The Chemistry of Oxygen Corrosion in Wet Pipe Fire Sprinkler Systems and WPNI for Corrosion Control (195 kb)

There is a lot of misinformation circulating within the fire sprinkler industry regarding oxygen corrosion of steel sprinkler piping and the mechanisms associated with that process. Oxygen is a highly reactive gas constituent of the air we breathe (21%) and is the primary cause of corrosion in fire sprinkler piping. There are three physical attributes of oxygen gas that greatly affect the corrosion reaction with steel pipe.

    1. Oxygen gas exhibits very low solubility in water.
    2. Once the dissolved oxygen in water contacts the steel pipe, the reaction between the oxygen and the iron occurs in minutes.
    3. Oxygen molecules that are dissolved in water have very poor mobility in stagnant water.

These three physical attributes clearly explain why almost all of the corrosion that occurs in wet pipe fire sprinkler systems occurs in close proximity to pockets of trapped air within the water filled piping.

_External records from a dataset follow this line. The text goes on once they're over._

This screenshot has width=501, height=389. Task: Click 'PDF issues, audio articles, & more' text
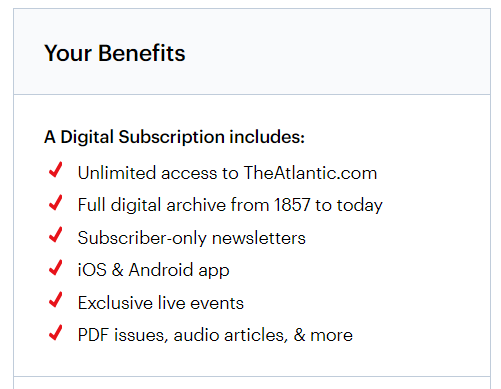pos(215,335)
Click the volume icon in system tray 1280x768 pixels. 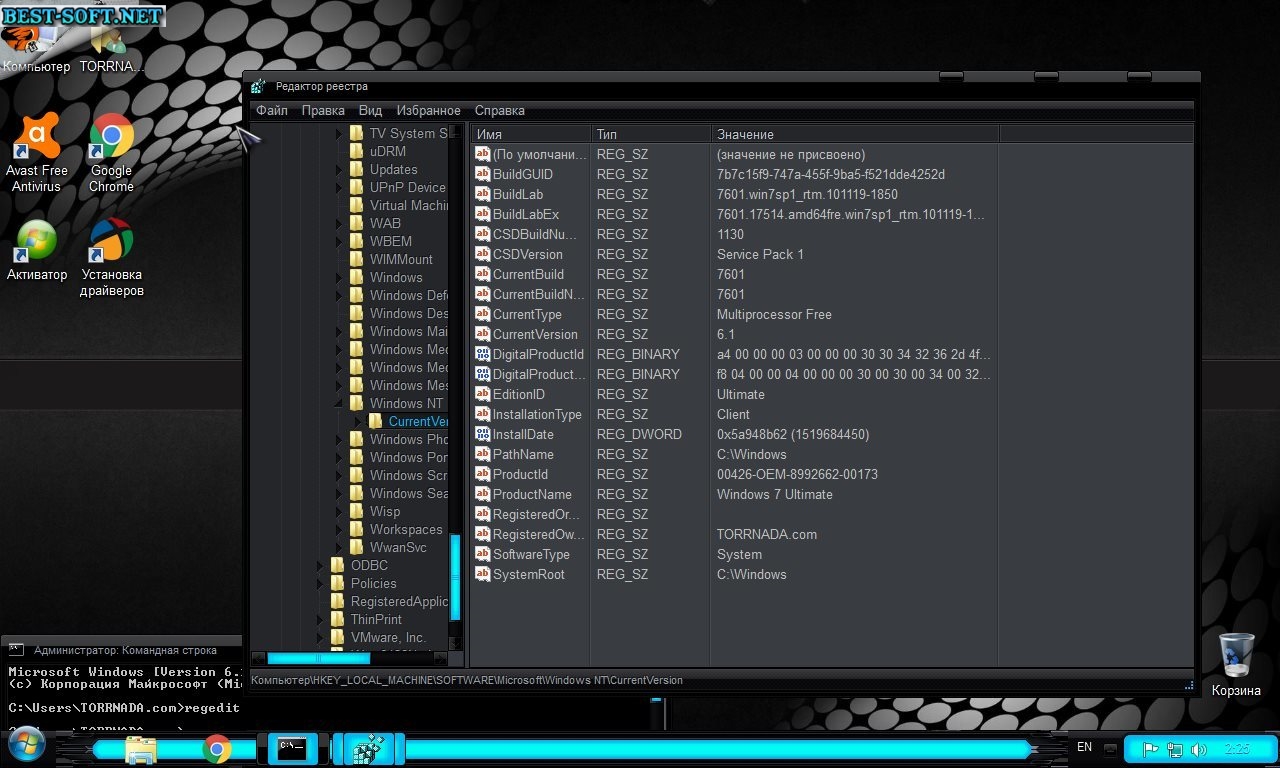pos(1198,749)
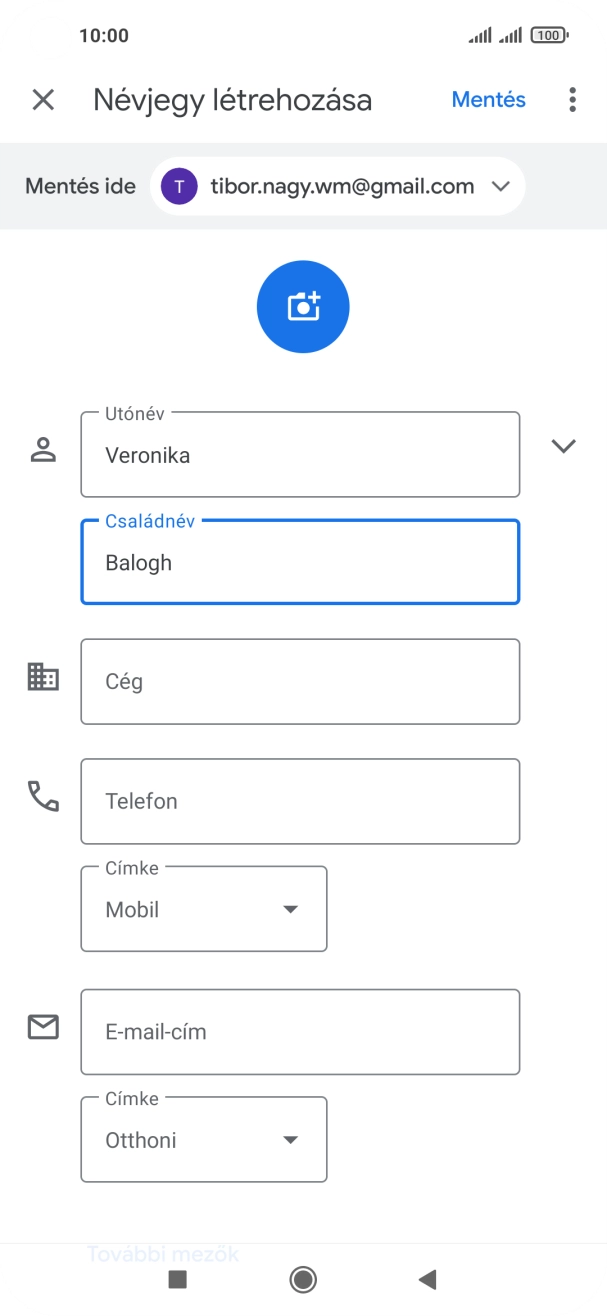Click the envelope icon beside E-mail-cím
Screen dimensions: 607x1316
(x=42, y=1026)
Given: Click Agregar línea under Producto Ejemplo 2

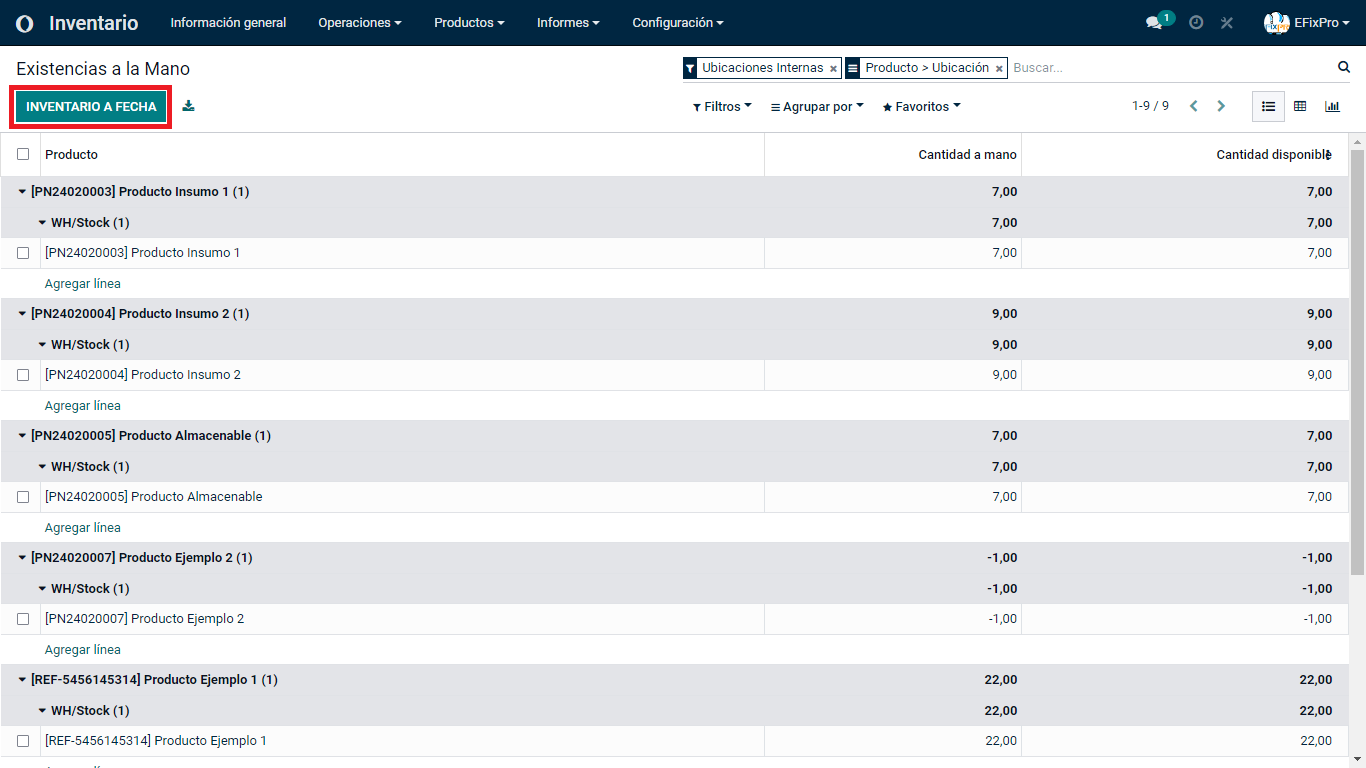Looking at the screenshot, I should pyautogui.click(x=83, y=650).
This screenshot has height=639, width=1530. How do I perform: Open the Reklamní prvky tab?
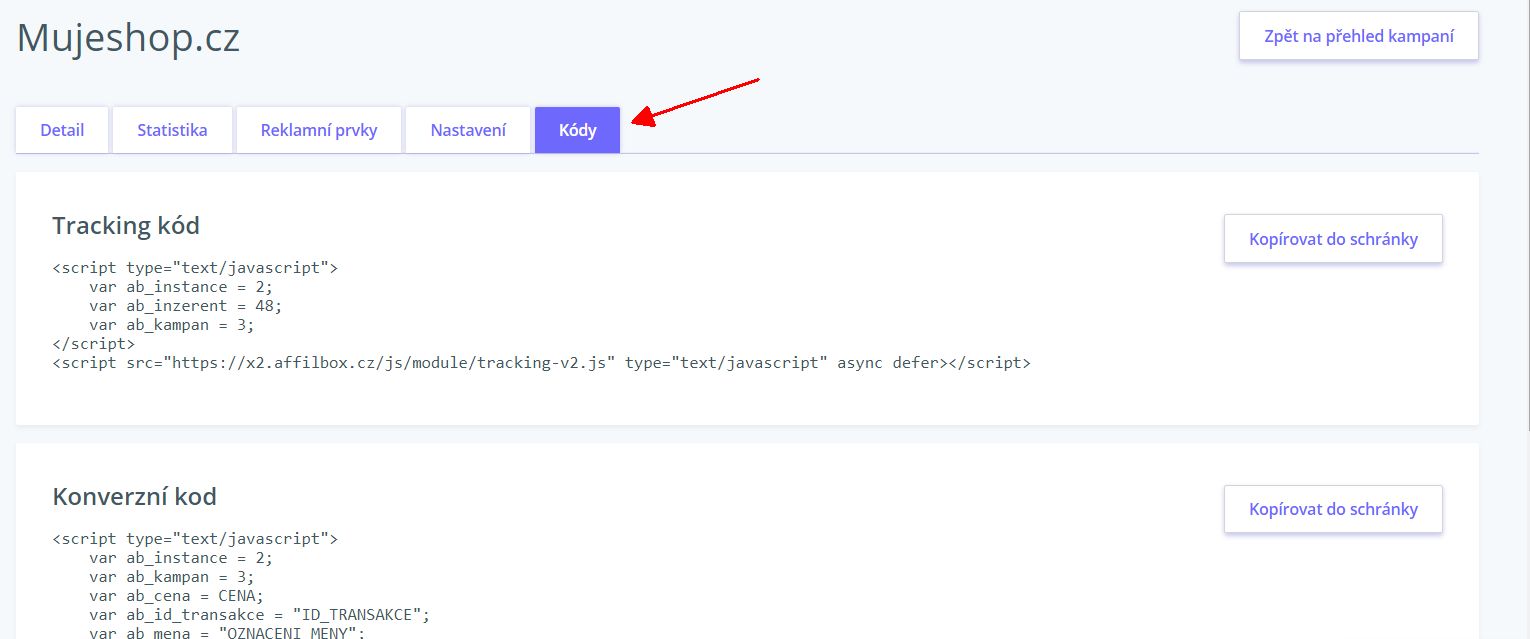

Some in the industry who are unfamiliar with oxygen corrosion chemistry have suggested that it is necessary to remove the dissolved oxygen from fire sprinkler supply water before it is used to fill the sprinkler system piping. However, a simple analysis of the total amount of oxygen in the piping reveals there is at least 5,000 times more oxygen available for corrosion in the trapped gas of a wet pipe fire sprinkler system than there is in the fill water. Focusing on the very small amount of oxygen contained in the incoming water supply is costly, inefficient, and unproductive.